DOCUMENT TEXT:

-- Opening Marker --

A new study published this week in the Journal of the American Medical Association found that fitness level, not body fat, was a stronger predictor of longevity for adults ages 60 and over. Even overweight seniors who walked for as little as 30 minutes a day most days of the week had improved survival over the seniors who were normal weight but sedentary. Incredibly, in most instances, death rates for those with higher fitness were less than half of rates for those who were unfit.
This is great news for seniors and yet once again a reminder that sometimes the key to good health is as simple as donning a pair of sneakers and taking a daily walk outdoors or at your neighborhood mall. This study is also consistent with a lot of recent research showing that for seniors – the functional status or ability to get around and perform usual daily activities – is more important that having a number of chronic diseases.
For seniors who think it is too late to begin an exercise program, think again. My 83 year-old father recently moved to a first floor apartment with my mother who was having trouble negotiating stairs in their two-story home (my mother has severe heart disease and arthritis of both knees which limits her mobility). The apartment has a wonderful small gym with both a treadmill and an exercise bike. For the first time ever my dad began to use the gym hoping to gain some strength and to get into better shape to help my mother get around. He was tentative at first, exercising for only 10 minute increments. Before he realized what was happening to his strength and endurance however, he has worked himself up to about 30 minutes a day. He admitted it was boring at first, but the challenge and need to be strong to help my mother gave him encouragement. Today he is much stronger than he has been in a long time, his balance is better, and his feeling of confidence and accomplishment is incredible. With this new study in JAMA, I can also assure him that although there are no guarantees, that simply walking 30 minutes daily will help increase the odds he will have many more years left to enjoy his life and his children and many grandchildren.
For all of us, regardless of age, this study is one more reminder that regardless of our body weight and success with dieting, staying fit by walking 30 minutes most days (even in short increments of lets say 10 minutes at a time) can’t help but be good for us in the long run. Too often I hear patients who are having trouble losing weight think it is hopeless to walk or work out. Even if you can’t control all that you eat or your weight or waist size over the holidays or at other times – you can feel good that by staying active and fit you will be doing a lot to add good years to your life.
Share this information with a friend or family member who could use a little encouragement or even a walking partner. Buy a pedometer as a stocking-stuffer for a friend (they only cost a few dollars at the most) and suggest they set a goal of only 10,000 steps a day!!! Remember, every step you take toward good health counts for the long run.

-- Closing Marker --

WHAT IS BEING ASKED: Copy out the stretch of the fitness and longevity article from "Share this information" through "for the long run.". Nothing in the listing matters for this work.

PROVIDED DATA:
-- Opening Marker --

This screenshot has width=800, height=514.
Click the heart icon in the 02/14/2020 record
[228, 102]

-- Closing Marker --
-- Opening Marker --

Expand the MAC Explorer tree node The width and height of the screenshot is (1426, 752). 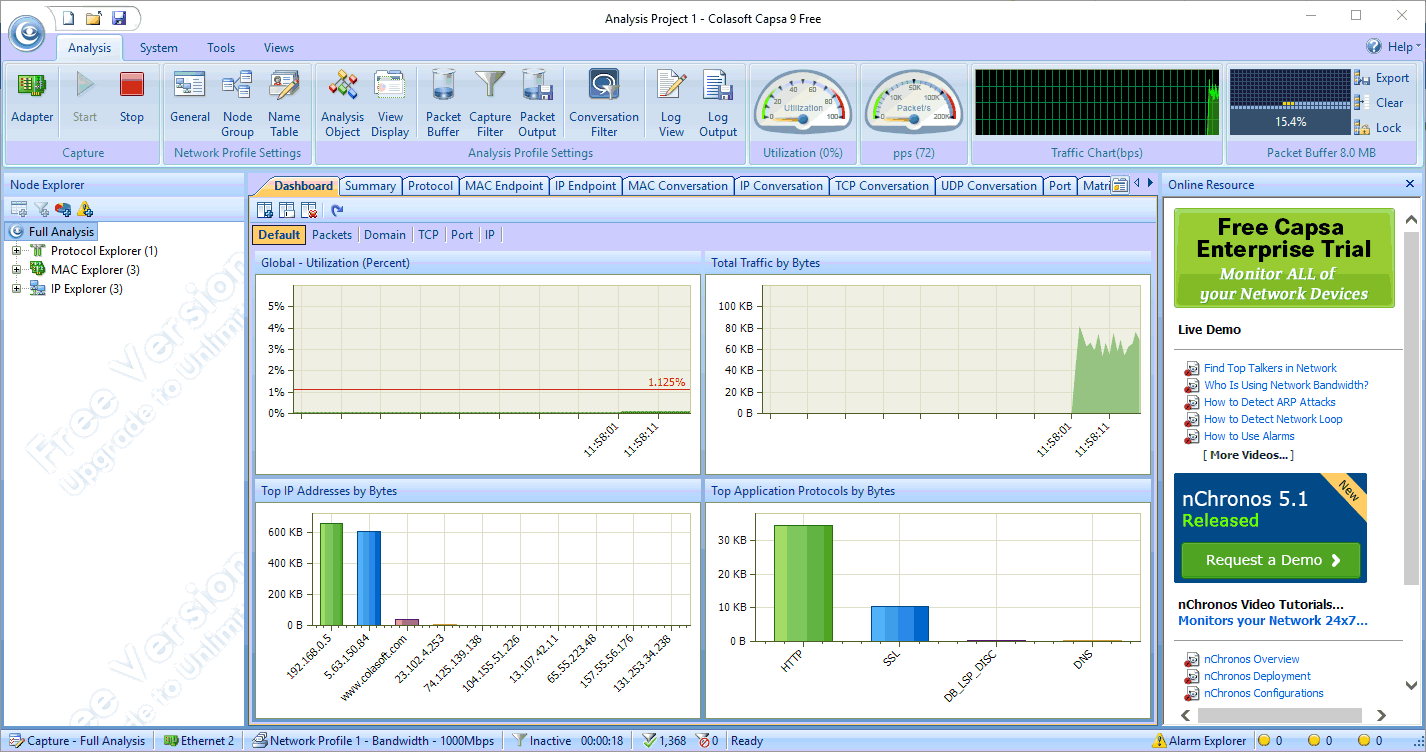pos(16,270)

-- Closing Marker --
-- Opening Marker --

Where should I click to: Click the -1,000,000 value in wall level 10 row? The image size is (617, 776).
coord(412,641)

-- Closing Marker --

EXERCISE RESPONSE:
Share this information with a friend or family member who could use a little encouragement or even a walking partner. Buy a pedometer as a stocking-stuffer for a friend (they only cost a few dollars at the most) and suggest they set a goal of only 10,000 steps a day!!! Remember, every step you take toward good health counts for the long run.